After that, there's very little useful information for the players. There's about nine pages' worth of descriptions of locations that the players will never visit unless they go completely off the rails of the campaign. There is very little information about the actual culture and history of Varisia as a whole. There's a map of Sandpoint, but the actual description of Sandpoint is only two sentences long. Your players will find themselves asking, what roles do the different races and classes play here? What deities are commonly worshipped, and what role does religion player in your average citizen's life? What languages are commonly spoken? What is the (known) history of Varisia like? What types of unique equipment or creatures are found in the area? The player's guide does not provide answers for any of these questions.
In short, they're better off just reading the original player's guide and skipping this one.
I just finished playing through this module, and we really enjoyed it. It's fairly open-ended and sandboxy, but still gives the players a good idea of what they need to do to accomplish their roles. It also makes good use of incorporating the Harrow Deck, and players who like props in their games will have fun searching the deck for the appropriate cards.
There's also a lot of room for roleplaying, considerably more than most pre-made modules I've been through. Almost every encounter has a fair amount of roleplaying that goes along with it, and many of them can be talked through with no fighting at all. Characters who focus on social skills will get a lot of use out of them. On the other hand, there's always a way to progress by picking fights, so groups that just want to hack things up will still have fun. There's a lot of variety in the encounters, and practically any type of character will have an opportunity to shine.
The way the combat encounters are set up is my largest complaint, though; the players typically have two or three days between each encounter, and most of them are against a single powerful enemy; or at least, if there are multiple enemies, there will be a boss and several smaller enemies that don't really matter. If the party has a character that is capable of going nova or if the boss just gets unlucky on a saving throw, the party may tear apart several of the "big" encounters in a single round. There are no smaller encounters to deplete the party's resources leading up to the big fights until you get to the very last part of the module.

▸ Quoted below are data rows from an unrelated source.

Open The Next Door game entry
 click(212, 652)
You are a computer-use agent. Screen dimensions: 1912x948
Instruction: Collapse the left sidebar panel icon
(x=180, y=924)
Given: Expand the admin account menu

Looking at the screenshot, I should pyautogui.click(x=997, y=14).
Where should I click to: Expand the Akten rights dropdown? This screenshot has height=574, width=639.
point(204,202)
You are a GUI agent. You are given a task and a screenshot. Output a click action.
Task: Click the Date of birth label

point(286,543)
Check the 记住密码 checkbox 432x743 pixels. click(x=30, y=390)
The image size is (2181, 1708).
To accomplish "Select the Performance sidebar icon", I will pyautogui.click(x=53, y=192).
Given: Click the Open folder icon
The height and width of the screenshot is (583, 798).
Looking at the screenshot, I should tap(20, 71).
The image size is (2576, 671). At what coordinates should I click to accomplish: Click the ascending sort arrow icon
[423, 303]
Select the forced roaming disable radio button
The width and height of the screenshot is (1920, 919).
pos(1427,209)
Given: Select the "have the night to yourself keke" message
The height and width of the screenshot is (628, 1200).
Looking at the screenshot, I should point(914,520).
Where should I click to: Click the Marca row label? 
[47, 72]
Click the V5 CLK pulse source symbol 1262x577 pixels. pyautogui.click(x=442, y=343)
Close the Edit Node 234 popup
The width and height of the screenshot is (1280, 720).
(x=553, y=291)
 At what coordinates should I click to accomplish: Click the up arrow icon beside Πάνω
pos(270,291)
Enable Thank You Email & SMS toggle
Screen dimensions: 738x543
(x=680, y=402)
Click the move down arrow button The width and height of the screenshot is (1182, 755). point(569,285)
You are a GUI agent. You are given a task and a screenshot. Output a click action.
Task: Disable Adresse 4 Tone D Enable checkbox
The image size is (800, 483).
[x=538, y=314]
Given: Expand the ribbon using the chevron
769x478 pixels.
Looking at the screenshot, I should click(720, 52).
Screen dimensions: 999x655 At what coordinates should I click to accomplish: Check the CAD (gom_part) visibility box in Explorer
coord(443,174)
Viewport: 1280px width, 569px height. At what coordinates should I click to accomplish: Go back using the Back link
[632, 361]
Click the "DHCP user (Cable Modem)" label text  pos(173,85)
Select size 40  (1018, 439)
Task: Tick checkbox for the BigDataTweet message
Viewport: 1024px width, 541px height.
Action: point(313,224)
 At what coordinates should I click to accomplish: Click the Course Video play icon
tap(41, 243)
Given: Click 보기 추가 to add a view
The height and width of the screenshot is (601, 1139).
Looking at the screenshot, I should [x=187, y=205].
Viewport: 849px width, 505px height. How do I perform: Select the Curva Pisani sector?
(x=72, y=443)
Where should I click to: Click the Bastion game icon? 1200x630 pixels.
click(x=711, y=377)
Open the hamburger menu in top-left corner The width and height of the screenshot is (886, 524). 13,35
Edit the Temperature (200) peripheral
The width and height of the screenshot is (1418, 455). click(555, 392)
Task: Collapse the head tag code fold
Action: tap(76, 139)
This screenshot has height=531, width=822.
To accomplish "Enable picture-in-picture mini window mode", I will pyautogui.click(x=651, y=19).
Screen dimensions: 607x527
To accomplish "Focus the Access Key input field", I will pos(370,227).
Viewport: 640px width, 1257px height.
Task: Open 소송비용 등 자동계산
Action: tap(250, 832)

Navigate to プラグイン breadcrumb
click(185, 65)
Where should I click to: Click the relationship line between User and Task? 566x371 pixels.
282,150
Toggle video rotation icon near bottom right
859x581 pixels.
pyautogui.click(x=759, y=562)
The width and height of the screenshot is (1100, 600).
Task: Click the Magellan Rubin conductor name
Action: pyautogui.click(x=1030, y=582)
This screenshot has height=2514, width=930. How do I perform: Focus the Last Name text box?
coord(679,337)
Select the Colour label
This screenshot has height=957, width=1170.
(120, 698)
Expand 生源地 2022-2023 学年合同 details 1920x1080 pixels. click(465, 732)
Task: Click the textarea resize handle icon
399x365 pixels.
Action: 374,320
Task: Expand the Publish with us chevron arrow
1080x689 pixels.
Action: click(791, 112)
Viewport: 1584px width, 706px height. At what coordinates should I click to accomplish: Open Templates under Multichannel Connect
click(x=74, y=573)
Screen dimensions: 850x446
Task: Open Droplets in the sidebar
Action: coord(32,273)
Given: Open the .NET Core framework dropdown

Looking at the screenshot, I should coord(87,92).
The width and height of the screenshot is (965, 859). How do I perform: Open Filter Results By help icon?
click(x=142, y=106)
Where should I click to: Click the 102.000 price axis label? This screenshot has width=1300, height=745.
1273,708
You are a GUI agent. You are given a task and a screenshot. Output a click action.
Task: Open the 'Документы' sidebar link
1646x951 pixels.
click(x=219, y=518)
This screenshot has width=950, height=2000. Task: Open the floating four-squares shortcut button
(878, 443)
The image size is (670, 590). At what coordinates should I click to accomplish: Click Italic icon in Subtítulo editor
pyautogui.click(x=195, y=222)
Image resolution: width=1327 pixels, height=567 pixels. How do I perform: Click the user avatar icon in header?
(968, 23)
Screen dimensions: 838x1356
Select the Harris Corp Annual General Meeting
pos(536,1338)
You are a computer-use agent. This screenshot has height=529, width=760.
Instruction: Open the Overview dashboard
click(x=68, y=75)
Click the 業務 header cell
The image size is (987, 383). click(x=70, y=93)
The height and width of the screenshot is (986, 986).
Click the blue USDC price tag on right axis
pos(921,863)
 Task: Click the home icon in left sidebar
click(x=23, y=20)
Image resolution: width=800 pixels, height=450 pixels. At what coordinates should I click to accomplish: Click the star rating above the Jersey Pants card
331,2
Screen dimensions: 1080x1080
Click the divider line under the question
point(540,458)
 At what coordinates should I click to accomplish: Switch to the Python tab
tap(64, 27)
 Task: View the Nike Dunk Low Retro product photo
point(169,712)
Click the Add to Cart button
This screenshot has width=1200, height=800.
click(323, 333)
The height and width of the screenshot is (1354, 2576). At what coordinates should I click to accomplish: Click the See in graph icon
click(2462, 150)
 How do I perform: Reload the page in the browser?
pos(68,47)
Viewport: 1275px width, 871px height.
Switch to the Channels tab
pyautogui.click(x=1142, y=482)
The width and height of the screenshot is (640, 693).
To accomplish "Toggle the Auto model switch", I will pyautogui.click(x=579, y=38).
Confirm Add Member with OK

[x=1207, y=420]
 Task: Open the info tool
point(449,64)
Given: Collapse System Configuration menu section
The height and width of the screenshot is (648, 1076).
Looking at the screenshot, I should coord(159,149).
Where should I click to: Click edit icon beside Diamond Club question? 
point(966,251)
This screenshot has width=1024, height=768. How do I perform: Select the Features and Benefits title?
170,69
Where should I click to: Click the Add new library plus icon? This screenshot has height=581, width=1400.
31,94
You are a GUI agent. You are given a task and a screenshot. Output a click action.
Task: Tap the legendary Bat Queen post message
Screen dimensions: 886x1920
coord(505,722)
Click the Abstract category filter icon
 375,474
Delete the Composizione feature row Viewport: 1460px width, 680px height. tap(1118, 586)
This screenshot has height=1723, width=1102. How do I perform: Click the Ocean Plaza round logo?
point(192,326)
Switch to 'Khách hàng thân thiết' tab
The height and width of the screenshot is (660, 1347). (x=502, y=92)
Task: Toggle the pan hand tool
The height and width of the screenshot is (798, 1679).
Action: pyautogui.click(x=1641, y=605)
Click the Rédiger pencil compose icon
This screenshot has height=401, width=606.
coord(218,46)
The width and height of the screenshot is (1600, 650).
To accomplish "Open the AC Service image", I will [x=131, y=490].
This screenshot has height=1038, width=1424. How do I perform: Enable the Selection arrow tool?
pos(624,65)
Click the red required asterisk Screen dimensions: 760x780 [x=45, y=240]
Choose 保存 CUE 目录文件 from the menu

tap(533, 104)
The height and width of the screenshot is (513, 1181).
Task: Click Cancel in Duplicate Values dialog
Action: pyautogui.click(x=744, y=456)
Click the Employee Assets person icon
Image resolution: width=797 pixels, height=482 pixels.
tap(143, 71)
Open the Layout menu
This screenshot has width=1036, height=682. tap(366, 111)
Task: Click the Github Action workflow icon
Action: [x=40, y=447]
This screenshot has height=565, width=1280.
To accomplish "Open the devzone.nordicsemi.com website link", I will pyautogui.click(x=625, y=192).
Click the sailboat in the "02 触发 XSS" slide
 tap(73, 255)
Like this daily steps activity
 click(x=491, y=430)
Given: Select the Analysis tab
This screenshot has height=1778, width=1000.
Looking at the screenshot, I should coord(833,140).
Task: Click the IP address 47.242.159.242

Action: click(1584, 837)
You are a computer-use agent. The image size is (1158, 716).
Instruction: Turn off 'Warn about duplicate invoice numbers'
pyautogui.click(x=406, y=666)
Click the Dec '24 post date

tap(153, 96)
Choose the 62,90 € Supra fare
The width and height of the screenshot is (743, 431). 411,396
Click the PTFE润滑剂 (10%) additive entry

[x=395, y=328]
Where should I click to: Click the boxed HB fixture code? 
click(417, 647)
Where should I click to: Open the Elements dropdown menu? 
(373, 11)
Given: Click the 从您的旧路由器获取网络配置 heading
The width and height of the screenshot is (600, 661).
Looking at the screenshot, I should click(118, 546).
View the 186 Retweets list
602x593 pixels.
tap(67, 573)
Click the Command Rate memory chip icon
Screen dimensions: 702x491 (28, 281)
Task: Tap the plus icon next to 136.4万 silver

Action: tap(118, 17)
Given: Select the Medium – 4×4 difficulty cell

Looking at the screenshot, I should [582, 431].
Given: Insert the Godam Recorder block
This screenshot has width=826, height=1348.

A smaller complaint is that the plot hook is really completely irrelevant to the overall story. A random NPC gets sucked into this world and the players go in after him; he doesn't have anything to do with the story inside the realm, the players don't interact with him at all until the very end, and he really is almost literally just a hook to get the players involved. By the time our group was about halfway through the module, we had forgotten we were even looking for him.
Still, it's easy to recommend this module to pretty much anybody. It was a lot of fun.
My group had fun with this overall, but it's got a few problems, largely due to being much more difficult than your average 8th-level module. I had a party of four fairly skilled players, and there were two deaths and several very close calls over the course of the adventure -- I could have easily caused a few more player deaths if I had the enemies finish off unconscious players rather than pulling their punches and moving to a new target after somebody went down.
It starts off in an exotic local with lots of interesting flavor, and the roleplaying aspects of it are pretty fun. There's some mystery, some investigation, and some interesting cultural experiences. The investigation is probably the best part of the module, and will take up about the first 1/3 to 1/2 of it. There are some fun NPCs, and at 8th level the party probably hasn't dealt with shapeshifting outsiders before.
Then the combat encounters start, and almost every single encounter in this module has a CR that's above the party's level. Some of them are significantly above the party's level, and near the end the party may have to fight several of them in a row. There is relatively little opportunity for roleplaying for the rest of the module. There are also a few encounters where the enemies have tactics that are decidedly not optimal, but you really need to run them as written, because if you have the enemies use a bit of strategy, they'll destroy the players -- I have no doubt that there would have been a total party wipe if the enemies had gone all out rather than behaving as written.
Overall, I liked it, but you'll want to tone it down if your party doesn't like being brought to the brink of death in every fight.